Ha ido cambiando mi experiencia respecto a los transeúntes. En un inicio era tímido y eso lo percibía la gente. Esto provoca inseguridad, miedo, recelo y a veces enfado. Entendí que cambiando mi postura y mi forma como enfrento cada fotografía me daría más posibilidades de no generar esa animadversión a mi trabajo. Pocas veces se han enojado, y cuando me han pedido borrar las imágenes porque se han sentido incómodos, las he borrado. Pero son más la veces que se han acercado y me han pedido una copia u otras veces, cuando creo que la fotografía sería un bonito regalo para una pareja, me acerco y les muestro mi trabajo para luego compartirlo con ellos.

¿Cuál es tu rutina para fotografiar?
No tengo rutina, mi trabajo y rol como padre no me lo permite, por lo mismo, siempre llevo mi cámara, fotografío cuando voy al trabajo o regreso a casa, cuando voy a comprar, cuando estoy en mi barrio, aprovecho cada momento y cada rayo de luz para capturar lo que más pueda.
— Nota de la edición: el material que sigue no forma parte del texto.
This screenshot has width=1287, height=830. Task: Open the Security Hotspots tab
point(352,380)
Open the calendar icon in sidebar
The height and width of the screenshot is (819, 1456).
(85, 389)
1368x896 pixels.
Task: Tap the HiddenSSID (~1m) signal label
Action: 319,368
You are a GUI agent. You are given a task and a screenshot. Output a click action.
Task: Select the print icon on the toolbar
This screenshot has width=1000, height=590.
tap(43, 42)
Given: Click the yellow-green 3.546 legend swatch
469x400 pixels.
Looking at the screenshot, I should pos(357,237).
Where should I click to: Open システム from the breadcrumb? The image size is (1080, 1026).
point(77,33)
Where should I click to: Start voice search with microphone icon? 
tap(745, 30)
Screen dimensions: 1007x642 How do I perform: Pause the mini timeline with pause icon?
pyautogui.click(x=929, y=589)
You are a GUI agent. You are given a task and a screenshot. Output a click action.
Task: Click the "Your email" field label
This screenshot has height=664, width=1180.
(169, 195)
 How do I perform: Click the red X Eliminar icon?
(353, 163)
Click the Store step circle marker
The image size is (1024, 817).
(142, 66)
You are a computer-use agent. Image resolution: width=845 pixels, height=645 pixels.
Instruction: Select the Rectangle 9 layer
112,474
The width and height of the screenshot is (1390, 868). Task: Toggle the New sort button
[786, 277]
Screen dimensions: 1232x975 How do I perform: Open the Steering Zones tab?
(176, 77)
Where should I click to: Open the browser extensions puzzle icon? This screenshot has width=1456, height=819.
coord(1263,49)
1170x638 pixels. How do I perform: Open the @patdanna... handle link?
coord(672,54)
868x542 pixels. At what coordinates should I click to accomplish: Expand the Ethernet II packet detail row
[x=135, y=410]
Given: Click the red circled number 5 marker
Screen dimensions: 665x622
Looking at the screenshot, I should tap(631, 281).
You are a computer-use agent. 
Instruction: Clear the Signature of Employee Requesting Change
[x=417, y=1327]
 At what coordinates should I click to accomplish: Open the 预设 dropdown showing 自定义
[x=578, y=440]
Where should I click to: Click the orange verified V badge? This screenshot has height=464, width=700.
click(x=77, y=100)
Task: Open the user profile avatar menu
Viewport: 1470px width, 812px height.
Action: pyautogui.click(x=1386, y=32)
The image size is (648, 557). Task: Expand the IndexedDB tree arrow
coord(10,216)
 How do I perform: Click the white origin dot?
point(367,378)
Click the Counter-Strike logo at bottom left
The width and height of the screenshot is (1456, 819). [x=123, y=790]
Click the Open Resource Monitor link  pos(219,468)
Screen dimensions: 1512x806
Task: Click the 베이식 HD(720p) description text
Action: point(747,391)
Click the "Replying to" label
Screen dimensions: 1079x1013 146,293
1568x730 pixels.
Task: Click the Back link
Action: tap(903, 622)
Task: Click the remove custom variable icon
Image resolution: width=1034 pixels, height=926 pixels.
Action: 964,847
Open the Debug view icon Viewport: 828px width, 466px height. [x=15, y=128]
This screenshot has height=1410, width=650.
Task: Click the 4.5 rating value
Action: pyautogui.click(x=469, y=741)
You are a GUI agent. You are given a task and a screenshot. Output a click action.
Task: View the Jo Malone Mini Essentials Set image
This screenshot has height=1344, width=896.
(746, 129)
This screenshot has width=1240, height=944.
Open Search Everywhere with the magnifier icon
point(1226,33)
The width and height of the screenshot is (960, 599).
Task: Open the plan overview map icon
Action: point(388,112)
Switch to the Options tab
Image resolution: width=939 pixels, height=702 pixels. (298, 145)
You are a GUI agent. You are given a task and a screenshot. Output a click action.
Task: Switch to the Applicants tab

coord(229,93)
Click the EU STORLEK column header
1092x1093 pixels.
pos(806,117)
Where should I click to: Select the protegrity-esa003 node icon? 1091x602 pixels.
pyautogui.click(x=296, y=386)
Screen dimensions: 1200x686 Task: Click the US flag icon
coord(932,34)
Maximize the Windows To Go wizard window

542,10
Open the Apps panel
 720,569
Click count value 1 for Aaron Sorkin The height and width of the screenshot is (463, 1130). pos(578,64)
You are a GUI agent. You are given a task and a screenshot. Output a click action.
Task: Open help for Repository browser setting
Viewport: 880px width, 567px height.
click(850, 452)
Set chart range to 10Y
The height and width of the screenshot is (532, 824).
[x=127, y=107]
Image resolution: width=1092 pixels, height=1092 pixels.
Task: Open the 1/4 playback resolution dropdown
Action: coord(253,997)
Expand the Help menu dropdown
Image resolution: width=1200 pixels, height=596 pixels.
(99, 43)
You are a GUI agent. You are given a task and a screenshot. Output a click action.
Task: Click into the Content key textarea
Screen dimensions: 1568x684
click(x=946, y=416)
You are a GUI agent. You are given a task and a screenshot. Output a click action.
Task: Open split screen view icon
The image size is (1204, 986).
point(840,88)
¿Cuáles son tus tres imágenes favoritas de tu trabajo y por qué?
Es difícil tener imágenes favoritas, mis gustos cambian a diario, un día las amo y al otro siento que no son tan buenas. Pero hay algunas que las atesoro porque no creo que se vuelvan repetir.

¿Algún lugar que tengas pendiente de fotografiar dentro de la Región Metropolitana?
Sí, muchos que espero poder ir pronto al Matadero Franklin, Vega Central y alrededores, y volver a mi barrio de Estación Central, donde nací. Por otra parte, más que lugares tengo proyectos que me encantaría concretar, uno de ellos es de personajes populares reconocidos en la calle, retratarlos con dignidad, pero con su verdad delante del lente. Retratar la prostitución en personas mayores y contar su historia en una mezcla de foto libro y documental. Y otro proyecto un poco más ambicioso como es el retratar a personas en internación con enfermedades mentales. Espero poder concretar alguno durante el 2024.

Exposición abierta
«A comienzos del 2017 compré mi primera cámara y con ello la curiosidad de cómo usarla. Fotografiaba todo lo que podía, pero sentía que no lograba manejar completamente. Es así como el 2018 tomé un curso en el Club de Fotografía Chile y así me sumergí en la fotografía con más herramientas y entendiendo lo que estaba haciendo. Mi relación con el club es especial, le tengo un cariño inmenso, Felipe Castro, que es su director, creó una hermosa comunidad y nos ha dado la oportunidad de crecer a través de este hobby que para mí es un oficio. En este club conocí a mi compañera de vida y con ella tuvimos una hija que sin duda seguirá los pasos de ambos en la fotografía” relata Eduardo.

Actualmente, junto a otros 11 fotógrafos participa de un ciclo de exposiciones del Club de Fotografía Chile y Grupo Patio que se presentan en varios edificios del sector oriente de Santiago.